#### MATERIAL FOR THIS EXERCISE ####
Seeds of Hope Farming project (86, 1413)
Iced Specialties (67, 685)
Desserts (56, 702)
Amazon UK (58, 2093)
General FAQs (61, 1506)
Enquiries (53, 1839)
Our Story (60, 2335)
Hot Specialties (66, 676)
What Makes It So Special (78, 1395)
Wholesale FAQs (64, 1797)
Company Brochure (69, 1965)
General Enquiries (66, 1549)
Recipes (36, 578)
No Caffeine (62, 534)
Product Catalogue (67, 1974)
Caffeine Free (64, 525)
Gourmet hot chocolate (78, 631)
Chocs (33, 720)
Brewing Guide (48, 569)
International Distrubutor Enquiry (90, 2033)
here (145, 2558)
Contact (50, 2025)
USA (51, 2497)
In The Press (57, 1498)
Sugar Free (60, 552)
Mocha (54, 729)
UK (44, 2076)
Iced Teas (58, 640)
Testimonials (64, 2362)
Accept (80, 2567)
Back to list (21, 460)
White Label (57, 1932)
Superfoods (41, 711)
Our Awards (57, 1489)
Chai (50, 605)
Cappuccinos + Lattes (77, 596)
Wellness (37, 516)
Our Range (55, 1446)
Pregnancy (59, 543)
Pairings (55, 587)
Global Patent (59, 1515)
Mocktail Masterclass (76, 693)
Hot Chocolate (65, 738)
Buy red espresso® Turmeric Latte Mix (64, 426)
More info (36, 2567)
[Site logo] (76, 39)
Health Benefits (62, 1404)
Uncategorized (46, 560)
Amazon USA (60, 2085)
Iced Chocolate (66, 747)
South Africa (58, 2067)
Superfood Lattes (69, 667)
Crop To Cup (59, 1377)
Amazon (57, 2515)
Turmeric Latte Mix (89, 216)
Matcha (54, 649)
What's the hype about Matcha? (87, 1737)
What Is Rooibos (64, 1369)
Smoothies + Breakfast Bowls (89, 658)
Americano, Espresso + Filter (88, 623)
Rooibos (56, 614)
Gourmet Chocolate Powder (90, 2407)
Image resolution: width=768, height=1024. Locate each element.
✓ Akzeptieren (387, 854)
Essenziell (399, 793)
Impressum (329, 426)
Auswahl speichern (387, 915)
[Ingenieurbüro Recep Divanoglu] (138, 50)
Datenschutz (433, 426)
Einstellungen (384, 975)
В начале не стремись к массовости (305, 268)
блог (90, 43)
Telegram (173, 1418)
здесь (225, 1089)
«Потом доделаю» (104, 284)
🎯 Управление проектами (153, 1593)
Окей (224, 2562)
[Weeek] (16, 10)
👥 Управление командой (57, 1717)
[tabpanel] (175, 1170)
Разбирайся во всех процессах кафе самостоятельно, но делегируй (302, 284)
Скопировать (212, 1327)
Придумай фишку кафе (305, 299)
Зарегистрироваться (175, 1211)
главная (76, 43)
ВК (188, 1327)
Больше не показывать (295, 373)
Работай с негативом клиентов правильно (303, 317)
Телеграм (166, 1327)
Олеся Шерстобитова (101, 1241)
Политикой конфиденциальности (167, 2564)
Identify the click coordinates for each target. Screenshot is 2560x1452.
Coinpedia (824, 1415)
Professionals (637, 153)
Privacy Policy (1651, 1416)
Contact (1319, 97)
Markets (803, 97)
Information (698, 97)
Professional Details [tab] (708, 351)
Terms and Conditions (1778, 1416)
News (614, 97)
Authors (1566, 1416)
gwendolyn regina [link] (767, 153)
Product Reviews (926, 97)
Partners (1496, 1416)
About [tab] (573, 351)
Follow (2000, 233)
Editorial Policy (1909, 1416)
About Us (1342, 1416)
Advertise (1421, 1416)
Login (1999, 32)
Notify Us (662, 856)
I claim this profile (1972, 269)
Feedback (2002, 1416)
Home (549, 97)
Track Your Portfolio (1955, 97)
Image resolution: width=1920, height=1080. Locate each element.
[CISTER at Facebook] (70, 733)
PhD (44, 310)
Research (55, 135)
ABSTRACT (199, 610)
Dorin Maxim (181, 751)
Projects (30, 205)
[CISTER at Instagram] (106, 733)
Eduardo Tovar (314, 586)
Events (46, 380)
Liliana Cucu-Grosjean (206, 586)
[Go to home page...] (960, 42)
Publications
####
*TASK ITEM*: Look through the entries above and copy each line that has "element" in it.

*SOLUTION FOR THIS TASK*:
Image resolution: width=768, height=1024. Locate each element.
Image resolution: width=1920, height=1080. Locate each element.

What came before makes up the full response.